SUPPLIED MATERIAL>
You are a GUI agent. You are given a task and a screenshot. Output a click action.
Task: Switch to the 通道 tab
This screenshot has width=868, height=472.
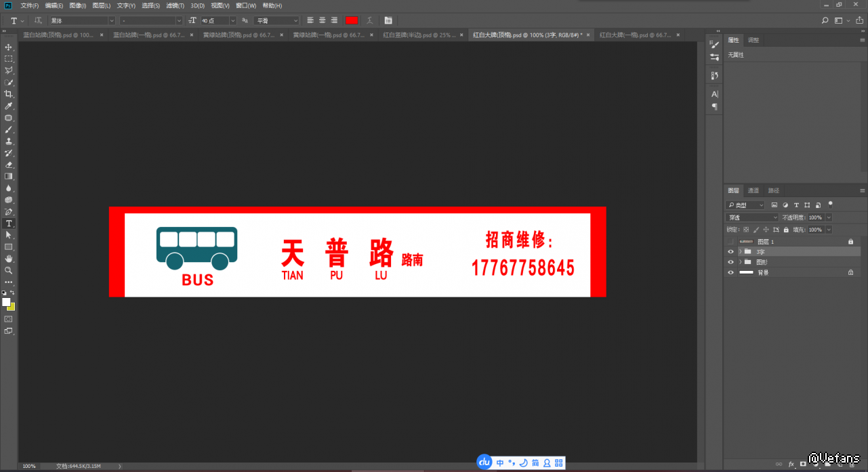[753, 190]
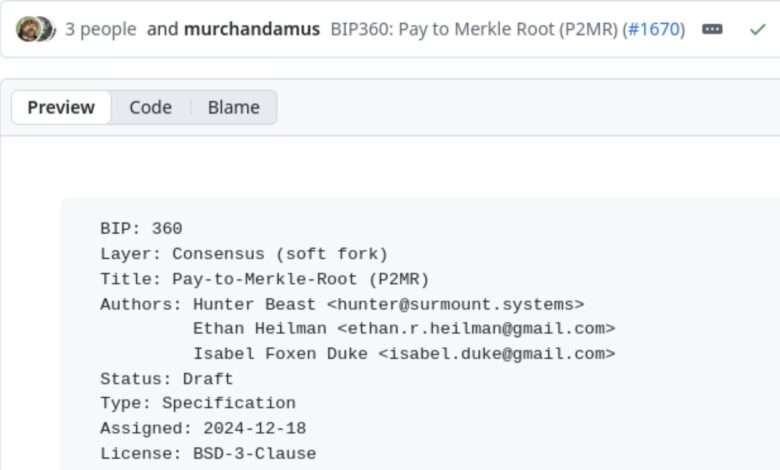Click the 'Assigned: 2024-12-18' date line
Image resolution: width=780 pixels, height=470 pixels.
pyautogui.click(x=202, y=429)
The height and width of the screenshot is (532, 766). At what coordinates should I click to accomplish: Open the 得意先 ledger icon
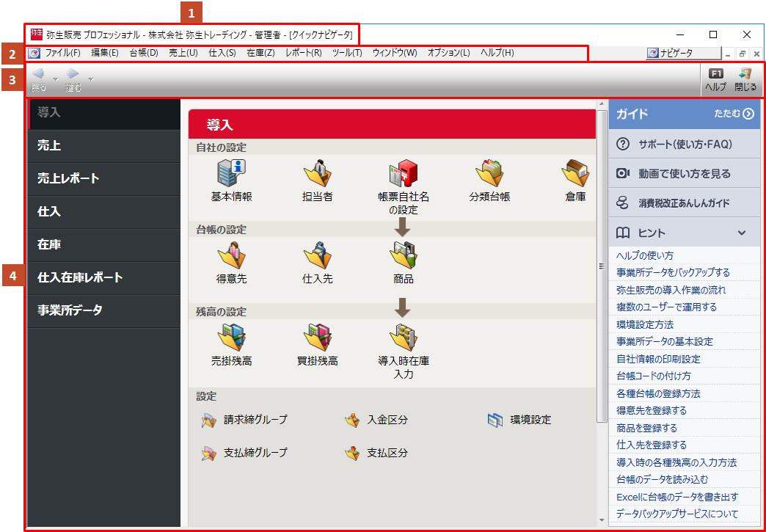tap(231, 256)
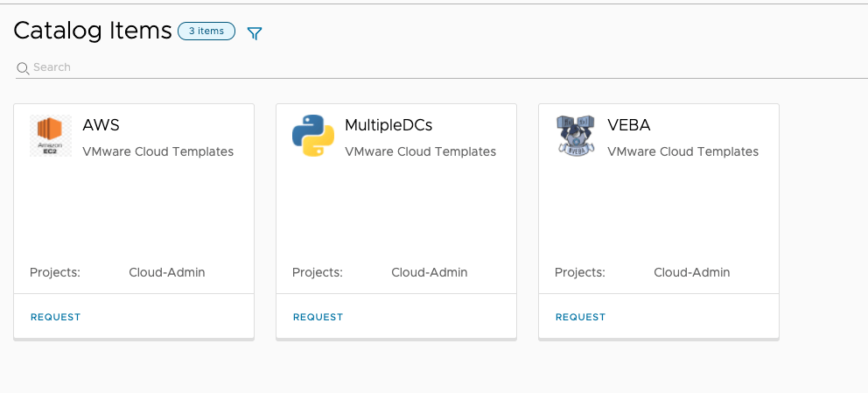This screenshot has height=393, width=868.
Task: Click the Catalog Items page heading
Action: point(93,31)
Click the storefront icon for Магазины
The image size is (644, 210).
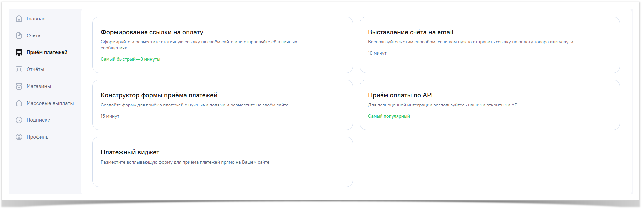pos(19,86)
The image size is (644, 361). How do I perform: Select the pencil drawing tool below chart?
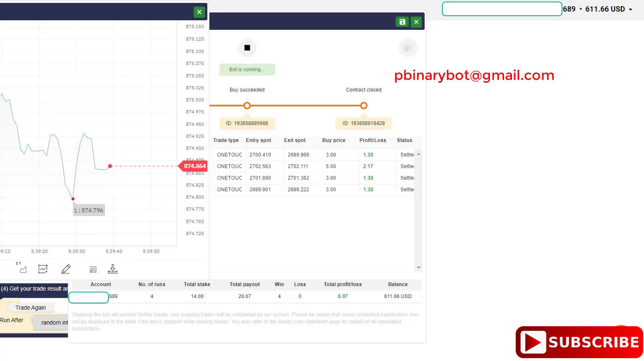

ASSIGNED TASK>
Pictures are not part of the copy; reproduce exactly and only the lines from the line containing "The image size is (644, 210)." through the end of the listing.

ANSWER>
The image size is (644, 210).
pos(19,86)
The image size is (644, 361). How do I perform: Select the pencil drawing tool below chart?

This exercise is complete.